French actor and humorist (1957–2021)

Jean-Yves Lafesse, stage name of Jean-Yves Lambert (13 March 1957 – 22 July 2021), was a French actor and humorist. He was known for making prank calls, as well as hidden camera pranks.

==Biography==
Lafesse was born in Pontivy. He left Brittany in 1974. He travelled for four years through Djibouti, Italy, and England, where he joined the punk counterculture in 1976. During his youth, he was a footballer for Stade pontivyen, and he played as a defender.

Lafesse studied film at the Conservatoire libre du cinéma français from 1978 to 1981. In 1981, he became a radio show host for Radio libre, Radio Carbone 14, and Kiss FM. In 1984, he joined Radio Nova, for which he began making prank calls.

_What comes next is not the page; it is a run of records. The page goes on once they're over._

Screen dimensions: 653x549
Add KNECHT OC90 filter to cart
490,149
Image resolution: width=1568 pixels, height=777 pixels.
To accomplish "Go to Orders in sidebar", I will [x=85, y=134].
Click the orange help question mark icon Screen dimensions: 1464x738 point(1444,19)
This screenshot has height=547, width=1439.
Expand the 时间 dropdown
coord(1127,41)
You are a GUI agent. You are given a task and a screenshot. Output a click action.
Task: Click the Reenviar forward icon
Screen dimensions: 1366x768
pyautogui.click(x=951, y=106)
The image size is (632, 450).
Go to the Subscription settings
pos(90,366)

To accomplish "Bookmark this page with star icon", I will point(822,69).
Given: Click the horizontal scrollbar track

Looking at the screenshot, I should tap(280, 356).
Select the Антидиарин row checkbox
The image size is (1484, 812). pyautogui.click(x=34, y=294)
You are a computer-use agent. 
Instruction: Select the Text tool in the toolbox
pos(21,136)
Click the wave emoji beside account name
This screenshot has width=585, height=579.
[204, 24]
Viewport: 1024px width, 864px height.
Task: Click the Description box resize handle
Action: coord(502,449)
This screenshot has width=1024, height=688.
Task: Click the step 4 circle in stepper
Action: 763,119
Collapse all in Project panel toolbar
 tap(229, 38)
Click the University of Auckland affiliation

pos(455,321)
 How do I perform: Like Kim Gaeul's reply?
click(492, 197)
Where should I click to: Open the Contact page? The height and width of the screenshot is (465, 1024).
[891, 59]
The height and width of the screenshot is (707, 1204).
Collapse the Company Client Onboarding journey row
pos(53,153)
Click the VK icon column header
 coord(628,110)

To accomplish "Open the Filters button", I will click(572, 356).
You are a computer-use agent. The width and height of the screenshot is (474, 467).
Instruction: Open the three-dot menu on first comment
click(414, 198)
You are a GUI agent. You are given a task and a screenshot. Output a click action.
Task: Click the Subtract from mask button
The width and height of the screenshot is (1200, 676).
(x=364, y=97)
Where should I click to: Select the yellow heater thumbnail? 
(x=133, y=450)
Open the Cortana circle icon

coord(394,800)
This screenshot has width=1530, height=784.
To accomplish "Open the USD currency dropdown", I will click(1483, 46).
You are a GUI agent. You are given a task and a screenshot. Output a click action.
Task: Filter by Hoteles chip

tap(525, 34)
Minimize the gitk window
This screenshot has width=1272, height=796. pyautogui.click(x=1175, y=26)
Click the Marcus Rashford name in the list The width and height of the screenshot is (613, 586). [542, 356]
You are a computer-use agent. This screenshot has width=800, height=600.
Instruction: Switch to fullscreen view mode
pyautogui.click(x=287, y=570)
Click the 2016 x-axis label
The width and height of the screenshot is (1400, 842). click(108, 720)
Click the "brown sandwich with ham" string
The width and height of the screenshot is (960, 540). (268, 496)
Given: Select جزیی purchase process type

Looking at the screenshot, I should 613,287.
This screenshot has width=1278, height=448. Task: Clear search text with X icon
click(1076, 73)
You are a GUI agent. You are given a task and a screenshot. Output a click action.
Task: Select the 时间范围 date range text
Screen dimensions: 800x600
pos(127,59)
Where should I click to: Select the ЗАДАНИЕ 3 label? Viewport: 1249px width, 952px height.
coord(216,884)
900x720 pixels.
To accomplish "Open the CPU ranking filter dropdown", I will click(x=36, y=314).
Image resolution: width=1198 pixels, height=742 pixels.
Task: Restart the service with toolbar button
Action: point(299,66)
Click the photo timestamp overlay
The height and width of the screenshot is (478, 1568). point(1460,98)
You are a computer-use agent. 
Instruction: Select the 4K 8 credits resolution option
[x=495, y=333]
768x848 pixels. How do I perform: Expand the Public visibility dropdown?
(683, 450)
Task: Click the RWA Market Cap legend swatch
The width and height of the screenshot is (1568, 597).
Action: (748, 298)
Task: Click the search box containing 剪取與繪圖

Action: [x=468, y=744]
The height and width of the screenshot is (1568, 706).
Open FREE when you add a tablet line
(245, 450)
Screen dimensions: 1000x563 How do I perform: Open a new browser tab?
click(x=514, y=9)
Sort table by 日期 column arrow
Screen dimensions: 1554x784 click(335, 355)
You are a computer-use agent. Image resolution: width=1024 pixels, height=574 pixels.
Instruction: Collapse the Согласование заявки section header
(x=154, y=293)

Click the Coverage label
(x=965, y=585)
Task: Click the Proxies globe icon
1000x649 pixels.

In 1985, Lafesse joined Europe 1 and Canal+, as well as France 2, TF1, France 3, M6, Paris Première, and Télévision Suisse Romande for the radio show Lafestival. For France Régions 3, he hosted a show called Radio carotte, in which he pranked passersby through placing a carrot in their hands. He became known for using his pinky finger as an imitation microphone.

Lafesse published two books: Les Grandes Impostures téléphoniques in 1992 and Petit Précis de l'imposture in 1994. In 2000, he launched a website called Uniqueaumonde.com, which allowed users to see his pranks on the internet. He played the character Commissioner San-Antonio in two audiobooks, adapted from novels by Frédéric Dard (La Rate au court-bouillon and Votez Bérurier).

On 28 March 2014, Lafesse appeared on a stage for the first time in a production of Lafesse en réhet, a show he had written. It was shown at the Palais des congrès de Pontivy in front of 700 people. That same year, he played Pierre Dac in La Guerre des ondes, a telefilm broadcast by France 3. After a period of silence, he moved to Saint-Germain-en-Laye in 2019 and organized sketches there, as well as in Poissy. Later that year, he left the Paris area and moved back to Brittany. He was recruited by the radio station France Bleu Breizh Izel for the 2019–2020 season, broadcasting humorous tales he wrote with his brother.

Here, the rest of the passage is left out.